Victor Gevers: Thank you.
I’m an ethical hacker. I have been exploring the Internet and machines online for almost 20 years. The GDI Foundation is a nonprofit organization existing of twenty five volunteers at the moment and we operate globally. What we do is actually we look for trouble. The internet is full of vulnerable devices, data leaks and we have eyes on them. There are about 43.5 million issues like those on our map. And every time when a new red dot appears, we’re going to take a look, we’re going to investigate what’s going on and after we have investigated what it is, we’re going to try to find the owner and if we found the owner, then we’ll send them an email, like a responsible disclosure and explaining, this is your system, this is the issue with it and this is how you have to fix it. And if you need more help from us, please reach out to us. And that’s actually what we’d been doing for the last three year.
Chris Chappell: So, so an ethical hacker, you’re basically like Keanu Reeves is what you’re saying then?
Victor Gevers: No, no, no. I’m way not that cool. So no.
Chris Chappell: Well that is a high bar.
Victor Gevers: It is a very high bar. We say ‘ethical’ because if we say ‘hacker’ then people are going, “Oh my God, are you going to steal my credit card or are you going to send me a fishing email?” We have to put the word ‘ethical’ in front of it so people understand, “Oh, they are the nice guys.” But actually we can bring cookies.

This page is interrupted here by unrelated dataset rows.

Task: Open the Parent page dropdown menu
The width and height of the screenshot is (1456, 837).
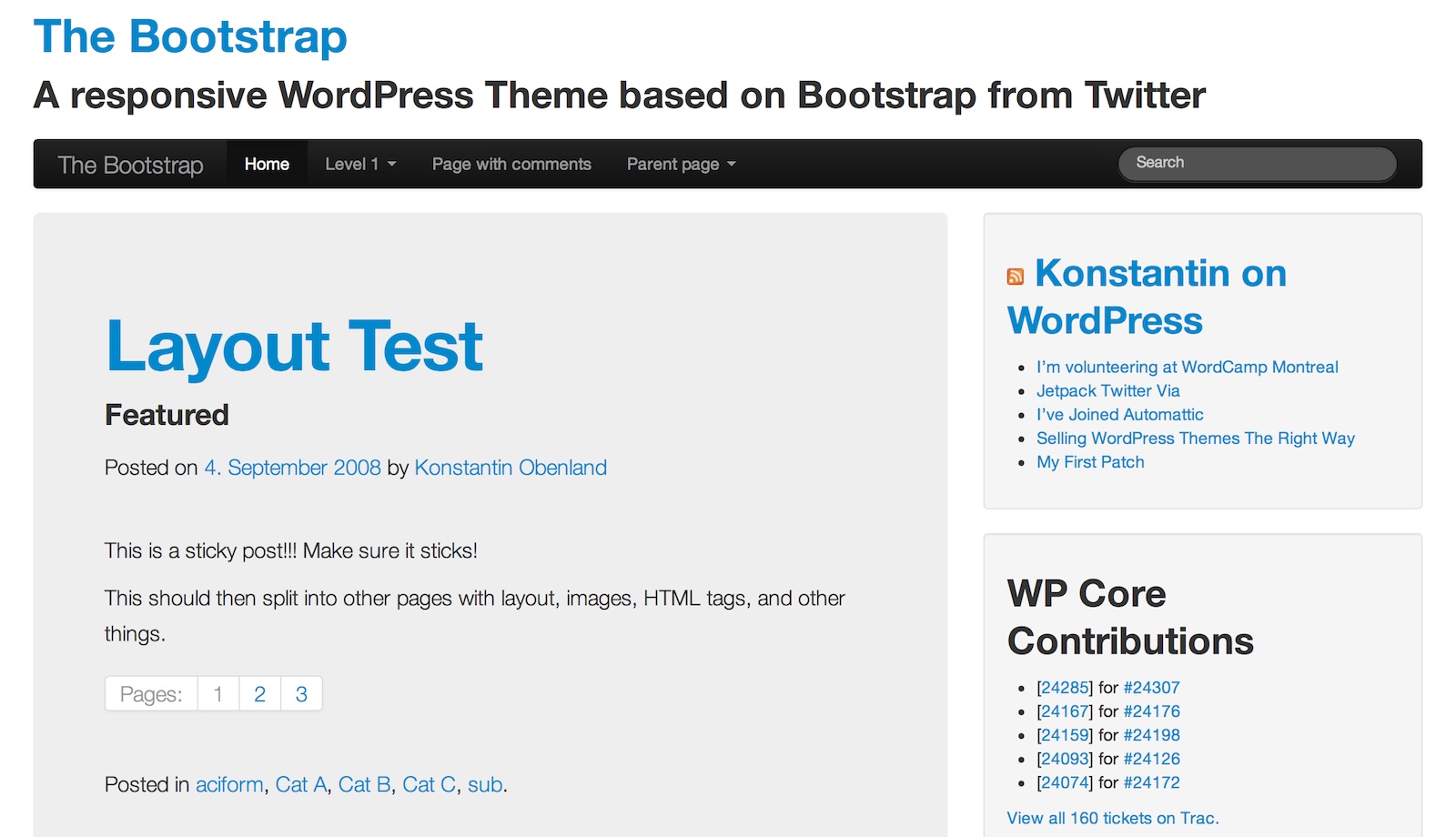Action: pyautogui.click(x=681, y=165)
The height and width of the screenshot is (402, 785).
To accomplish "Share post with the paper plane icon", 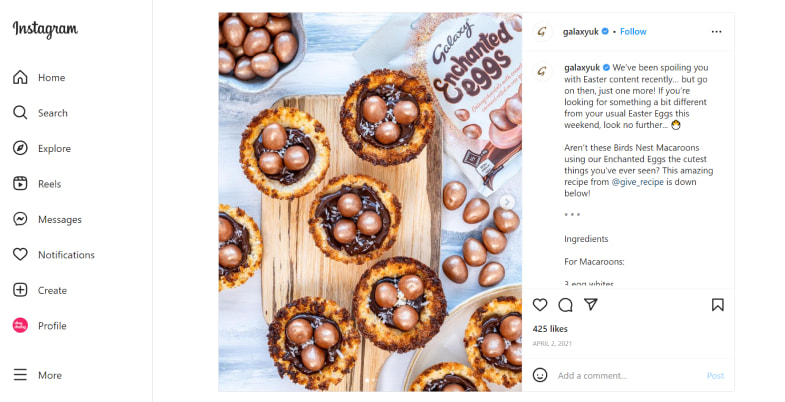I will tap(591, 305).
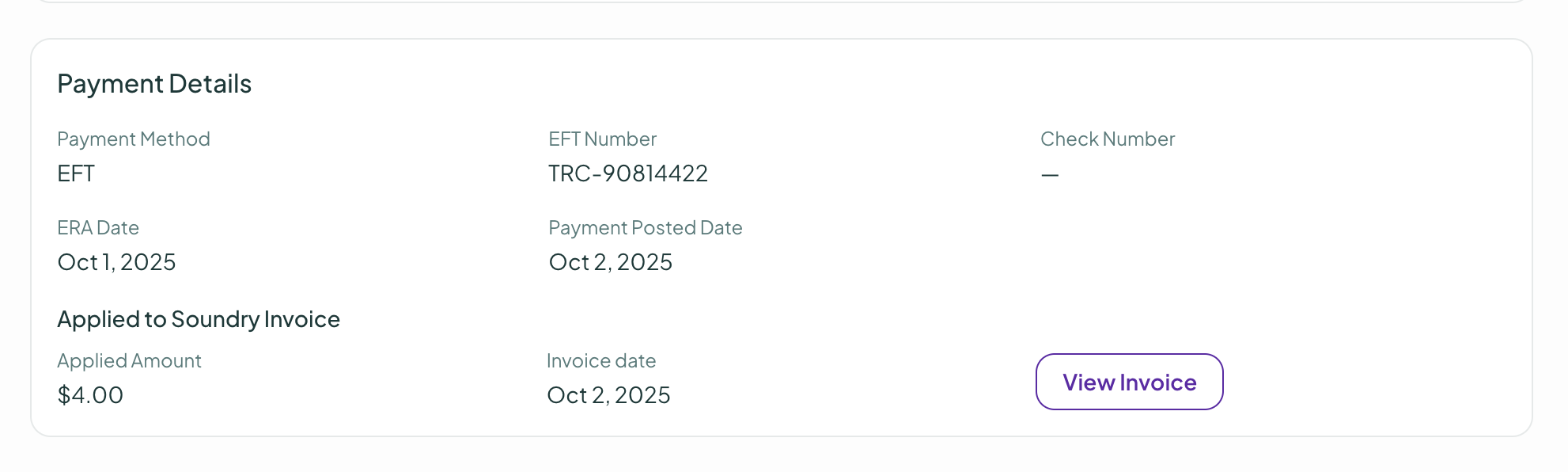Click the ERA Date label
Screen dimensions: 1568x472
click(x=97, y=227)
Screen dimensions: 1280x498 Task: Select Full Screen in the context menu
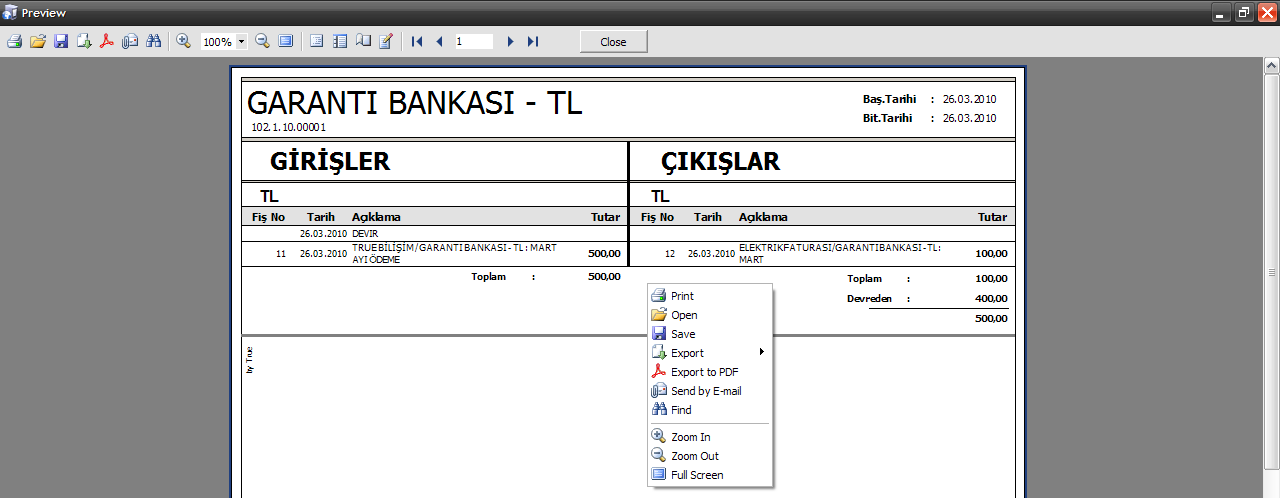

Chris Chappell: Oh, cookies! Oh wait, are those the bad kind of cookies? The ones that can get into my information and stuff?
Victor: Exactly! Well, those are the things we’re trying to point out. So when we see a website that, for example, helps you find for which political party you want to vote and we see that there are tricking cookies on that website, then we reach out to the organization and say “Hey, maybe this is not a good idea.” One of those cookies gets transferred to Google. Google knows everything.
Chris Chappell: So, you find these red dots, sort of these systems that may have some issues and you reach out to them to offer help. But sometimes you notice that these red dots maybe have other issues that may be the people behind them aren’t so benevolent. Right?
Victor Gevers: That is an issue that we found out. So when we, I think sense net was actually the first case for us where we say, hey, wait a minute! We went into the database, we saw some fields and, normally, when you go into a database that runs a system, there is always like a user table. In the user table there are the people that can log in and can operate the device. A little like a website. Most of the time the first or the second user has the admin rights. Someone has to be on top of that to control app. The problem with this database, there was no operator table. So, what we had to do, we had to go into the next part of the database, which was showing like checkpoints and GPS locations, and cameras, and all kinds of other stuff. Then I was like, okay, this is like a very important system. Let’s see if we can find the owner. And in the second database field, there was the name: SenseNets. So we never heard of that, so we started googling it. Okay, this is a security company that builds facial recognition security systems in China and they use state of the art equipment. So I was like, okay, this is interesting because if this is really a system for keeping things secure, why is it on the Internet and why is it so open, you know? Did these people not read the manual or have they no clue what they’re doing? The first week I was like, okay, now that we reported to the owners, we wait 12 hours and then we share it with the world, listen, you know, if you’re going to run a security system, maybe you don’t want to put it on the Internet like this.
Chris Chappell: When you say an open database, what does that mean?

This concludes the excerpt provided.